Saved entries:
*** Begin section ***

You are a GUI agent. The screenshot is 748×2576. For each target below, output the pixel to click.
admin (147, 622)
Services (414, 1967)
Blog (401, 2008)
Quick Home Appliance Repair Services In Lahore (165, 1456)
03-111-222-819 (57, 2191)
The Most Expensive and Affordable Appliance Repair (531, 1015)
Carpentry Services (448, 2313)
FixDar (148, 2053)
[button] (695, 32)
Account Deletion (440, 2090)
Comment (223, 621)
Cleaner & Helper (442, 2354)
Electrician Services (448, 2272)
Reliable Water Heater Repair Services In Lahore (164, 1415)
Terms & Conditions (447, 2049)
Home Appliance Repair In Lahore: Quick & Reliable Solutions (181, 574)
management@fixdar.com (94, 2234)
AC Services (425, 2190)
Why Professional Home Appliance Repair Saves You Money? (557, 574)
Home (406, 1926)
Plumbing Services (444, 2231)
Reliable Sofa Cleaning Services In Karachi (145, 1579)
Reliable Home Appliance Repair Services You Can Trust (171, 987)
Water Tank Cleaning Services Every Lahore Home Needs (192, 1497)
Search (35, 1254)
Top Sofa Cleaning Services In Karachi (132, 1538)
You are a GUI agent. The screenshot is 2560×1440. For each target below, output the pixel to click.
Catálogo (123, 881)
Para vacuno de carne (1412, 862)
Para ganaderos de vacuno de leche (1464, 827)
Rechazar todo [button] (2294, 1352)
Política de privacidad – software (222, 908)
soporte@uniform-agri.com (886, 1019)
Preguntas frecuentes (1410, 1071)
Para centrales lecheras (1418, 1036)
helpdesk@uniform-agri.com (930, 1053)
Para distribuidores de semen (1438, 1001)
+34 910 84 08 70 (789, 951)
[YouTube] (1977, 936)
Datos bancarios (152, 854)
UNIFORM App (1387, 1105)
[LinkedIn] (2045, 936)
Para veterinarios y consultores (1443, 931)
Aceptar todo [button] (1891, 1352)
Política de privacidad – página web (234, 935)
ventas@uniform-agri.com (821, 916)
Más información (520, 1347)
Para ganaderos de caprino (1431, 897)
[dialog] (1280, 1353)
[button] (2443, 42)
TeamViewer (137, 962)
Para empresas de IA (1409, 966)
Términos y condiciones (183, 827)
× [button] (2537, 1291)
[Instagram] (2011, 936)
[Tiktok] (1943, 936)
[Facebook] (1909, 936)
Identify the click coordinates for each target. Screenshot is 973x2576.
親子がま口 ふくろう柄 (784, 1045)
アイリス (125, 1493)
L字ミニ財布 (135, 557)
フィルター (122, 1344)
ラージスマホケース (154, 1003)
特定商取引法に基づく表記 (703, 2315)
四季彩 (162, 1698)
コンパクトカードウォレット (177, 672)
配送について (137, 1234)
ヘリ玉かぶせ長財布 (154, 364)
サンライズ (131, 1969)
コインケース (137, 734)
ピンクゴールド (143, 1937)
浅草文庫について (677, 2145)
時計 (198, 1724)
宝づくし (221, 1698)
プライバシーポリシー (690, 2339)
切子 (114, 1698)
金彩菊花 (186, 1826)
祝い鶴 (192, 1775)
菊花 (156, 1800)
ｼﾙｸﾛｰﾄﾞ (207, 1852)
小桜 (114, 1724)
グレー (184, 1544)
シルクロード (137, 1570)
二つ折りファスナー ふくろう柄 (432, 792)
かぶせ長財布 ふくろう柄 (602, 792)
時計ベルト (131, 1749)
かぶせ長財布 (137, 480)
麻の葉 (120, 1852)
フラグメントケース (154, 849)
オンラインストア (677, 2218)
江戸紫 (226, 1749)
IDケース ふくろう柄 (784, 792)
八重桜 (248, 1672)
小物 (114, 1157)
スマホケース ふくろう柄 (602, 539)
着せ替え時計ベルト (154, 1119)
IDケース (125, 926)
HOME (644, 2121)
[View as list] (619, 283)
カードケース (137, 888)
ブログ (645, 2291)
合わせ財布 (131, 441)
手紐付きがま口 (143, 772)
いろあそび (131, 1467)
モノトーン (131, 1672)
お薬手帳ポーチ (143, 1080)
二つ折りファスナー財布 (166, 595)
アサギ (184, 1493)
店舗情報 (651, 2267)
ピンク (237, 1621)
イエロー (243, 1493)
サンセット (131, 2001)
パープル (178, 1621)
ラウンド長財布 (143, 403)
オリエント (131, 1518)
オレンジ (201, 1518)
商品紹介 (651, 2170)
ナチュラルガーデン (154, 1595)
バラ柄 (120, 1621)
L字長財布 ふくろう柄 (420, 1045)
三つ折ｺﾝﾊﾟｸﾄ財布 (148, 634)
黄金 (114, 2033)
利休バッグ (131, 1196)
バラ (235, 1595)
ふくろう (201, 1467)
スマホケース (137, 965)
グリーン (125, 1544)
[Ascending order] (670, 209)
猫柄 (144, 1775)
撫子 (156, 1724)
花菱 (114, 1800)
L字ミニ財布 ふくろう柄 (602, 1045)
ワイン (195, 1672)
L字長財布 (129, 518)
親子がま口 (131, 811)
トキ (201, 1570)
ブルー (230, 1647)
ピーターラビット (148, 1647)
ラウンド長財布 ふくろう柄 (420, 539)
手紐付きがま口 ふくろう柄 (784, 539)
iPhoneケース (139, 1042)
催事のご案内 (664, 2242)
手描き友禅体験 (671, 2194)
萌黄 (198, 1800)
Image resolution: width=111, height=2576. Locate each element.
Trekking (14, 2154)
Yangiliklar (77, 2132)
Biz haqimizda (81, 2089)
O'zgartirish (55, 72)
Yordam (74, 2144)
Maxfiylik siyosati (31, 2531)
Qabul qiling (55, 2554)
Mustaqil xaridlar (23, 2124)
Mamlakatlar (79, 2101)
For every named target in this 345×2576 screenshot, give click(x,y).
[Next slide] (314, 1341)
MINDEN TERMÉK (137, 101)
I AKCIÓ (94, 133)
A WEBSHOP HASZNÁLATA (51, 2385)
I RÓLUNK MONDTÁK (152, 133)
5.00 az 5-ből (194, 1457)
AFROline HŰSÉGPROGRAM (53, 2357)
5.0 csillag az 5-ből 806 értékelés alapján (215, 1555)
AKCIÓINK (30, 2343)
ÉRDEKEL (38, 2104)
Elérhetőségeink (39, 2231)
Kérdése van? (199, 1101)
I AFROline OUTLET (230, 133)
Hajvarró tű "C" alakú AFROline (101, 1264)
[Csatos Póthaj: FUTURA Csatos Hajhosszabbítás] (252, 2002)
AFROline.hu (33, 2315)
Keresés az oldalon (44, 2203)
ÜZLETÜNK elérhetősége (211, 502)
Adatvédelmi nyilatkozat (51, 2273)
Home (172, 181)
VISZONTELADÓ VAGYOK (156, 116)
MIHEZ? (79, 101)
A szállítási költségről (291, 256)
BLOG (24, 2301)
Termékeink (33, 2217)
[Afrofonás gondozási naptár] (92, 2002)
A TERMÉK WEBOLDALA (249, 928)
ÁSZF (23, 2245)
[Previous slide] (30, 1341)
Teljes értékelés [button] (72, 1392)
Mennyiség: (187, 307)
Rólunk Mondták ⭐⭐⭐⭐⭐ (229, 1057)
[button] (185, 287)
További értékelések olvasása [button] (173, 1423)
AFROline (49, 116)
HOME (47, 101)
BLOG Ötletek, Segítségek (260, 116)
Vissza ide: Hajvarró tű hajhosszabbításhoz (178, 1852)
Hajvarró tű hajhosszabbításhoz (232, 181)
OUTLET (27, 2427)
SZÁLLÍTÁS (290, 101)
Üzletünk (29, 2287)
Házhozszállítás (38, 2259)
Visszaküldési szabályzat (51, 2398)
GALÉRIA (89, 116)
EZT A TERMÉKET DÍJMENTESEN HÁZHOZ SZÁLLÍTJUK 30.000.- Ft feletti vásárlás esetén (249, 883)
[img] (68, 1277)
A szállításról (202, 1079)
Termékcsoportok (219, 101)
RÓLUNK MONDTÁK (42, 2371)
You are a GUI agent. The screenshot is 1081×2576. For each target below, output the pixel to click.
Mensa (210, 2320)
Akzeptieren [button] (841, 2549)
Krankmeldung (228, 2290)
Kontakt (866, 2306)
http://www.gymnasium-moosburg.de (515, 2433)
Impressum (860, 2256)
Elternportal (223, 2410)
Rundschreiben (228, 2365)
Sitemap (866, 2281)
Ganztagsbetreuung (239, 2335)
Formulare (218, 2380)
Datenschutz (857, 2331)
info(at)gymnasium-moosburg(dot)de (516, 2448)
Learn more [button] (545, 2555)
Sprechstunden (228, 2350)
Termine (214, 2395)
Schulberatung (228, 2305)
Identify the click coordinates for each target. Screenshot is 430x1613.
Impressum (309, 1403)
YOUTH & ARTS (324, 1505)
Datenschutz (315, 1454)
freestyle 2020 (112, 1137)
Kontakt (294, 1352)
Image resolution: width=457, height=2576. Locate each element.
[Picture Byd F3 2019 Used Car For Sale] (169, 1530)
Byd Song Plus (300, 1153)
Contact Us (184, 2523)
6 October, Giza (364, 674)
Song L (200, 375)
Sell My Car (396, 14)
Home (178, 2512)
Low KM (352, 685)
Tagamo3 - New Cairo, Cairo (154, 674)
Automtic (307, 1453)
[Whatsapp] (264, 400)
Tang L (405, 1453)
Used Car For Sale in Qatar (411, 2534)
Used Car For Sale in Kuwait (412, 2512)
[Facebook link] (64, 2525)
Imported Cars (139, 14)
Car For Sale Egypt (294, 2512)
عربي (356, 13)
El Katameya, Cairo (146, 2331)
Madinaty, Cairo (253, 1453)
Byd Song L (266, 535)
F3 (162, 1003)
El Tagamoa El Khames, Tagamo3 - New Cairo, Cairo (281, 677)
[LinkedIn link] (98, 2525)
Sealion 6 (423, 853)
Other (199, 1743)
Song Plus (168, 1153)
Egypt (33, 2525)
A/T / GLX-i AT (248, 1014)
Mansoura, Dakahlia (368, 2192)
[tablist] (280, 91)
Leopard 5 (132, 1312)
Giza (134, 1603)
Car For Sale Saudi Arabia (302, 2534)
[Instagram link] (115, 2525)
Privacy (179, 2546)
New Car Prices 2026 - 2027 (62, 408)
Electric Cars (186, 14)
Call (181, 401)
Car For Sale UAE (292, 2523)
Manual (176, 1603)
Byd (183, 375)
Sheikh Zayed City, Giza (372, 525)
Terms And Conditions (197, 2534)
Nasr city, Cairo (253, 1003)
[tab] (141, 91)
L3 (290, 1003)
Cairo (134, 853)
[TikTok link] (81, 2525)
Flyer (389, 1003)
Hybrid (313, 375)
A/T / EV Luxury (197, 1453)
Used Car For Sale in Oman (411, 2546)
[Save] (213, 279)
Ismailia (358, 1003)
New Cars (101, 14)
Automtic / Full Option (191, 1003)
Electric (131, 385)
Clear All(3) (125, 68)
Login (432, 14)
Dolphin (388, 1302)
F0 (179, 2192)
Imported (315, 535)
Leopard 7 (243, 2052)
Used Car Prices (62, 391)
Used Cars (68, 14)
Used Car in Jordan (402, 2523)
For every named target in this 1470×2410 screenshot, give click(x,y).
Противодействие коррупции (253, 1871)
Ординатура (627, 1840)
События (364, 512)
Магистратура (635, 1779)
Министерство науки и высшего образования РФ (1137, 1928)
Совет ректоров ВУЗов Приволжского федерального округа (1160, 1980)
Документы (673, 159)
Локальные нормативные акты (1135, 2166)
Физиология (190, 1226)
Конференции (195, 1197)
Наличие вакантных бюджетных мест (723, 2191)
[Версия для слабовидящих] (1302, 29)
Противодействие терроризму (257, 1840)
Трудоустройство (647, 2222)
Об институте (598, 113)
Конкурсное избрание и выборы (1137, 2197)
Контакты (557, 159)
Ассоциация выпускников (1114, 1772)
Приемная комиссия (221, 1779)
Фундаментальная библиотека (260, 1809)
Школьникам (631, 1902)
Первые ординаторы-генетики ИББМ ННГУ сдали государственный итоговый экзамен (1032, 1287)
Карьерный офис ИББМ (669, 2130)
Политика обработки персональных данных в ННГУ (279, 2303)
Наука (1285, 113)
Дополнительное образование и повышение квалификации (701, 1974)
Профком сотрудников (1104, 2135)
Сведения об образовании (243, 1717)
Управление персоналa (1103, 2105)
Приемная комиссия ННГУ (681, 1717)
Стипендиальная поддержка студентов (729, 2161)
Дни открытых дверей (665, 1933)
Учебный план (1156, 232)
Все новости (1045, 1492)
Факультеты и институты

*** End section ***

What to produce: Look above for the line holding "F3 (162, 1003)" and the line holding "Electric Cars (186, 14)". Retype both, and every line between them, word for word and nothing else.

Solution to this problem:
F3 (162, 1003)
El Tagamoa El Khames, Tagamo3 - New Cairo, Cairo (281, 677)
[LinkedIn link] (98, 2525)
Sealion 6 (423, 853)
Other (199, 1743)
Song Plus (168, 1153)
Egypt (33, 2525)
A/T / GLX-i AT (248, 1014)
Mansoura, Dakahlia (368, 2192)
[tablist] (280, 91)
Leopard 5 (132, 1312)
Giza (134, 1603)
Car For Sale Saudi Arabia (302, 2534)
[Instagram link] (115, 2525)
Privacy (179, 2546)
New Car Prices 2026 - 2027 (62, 408)
Electric Cars (186, 14)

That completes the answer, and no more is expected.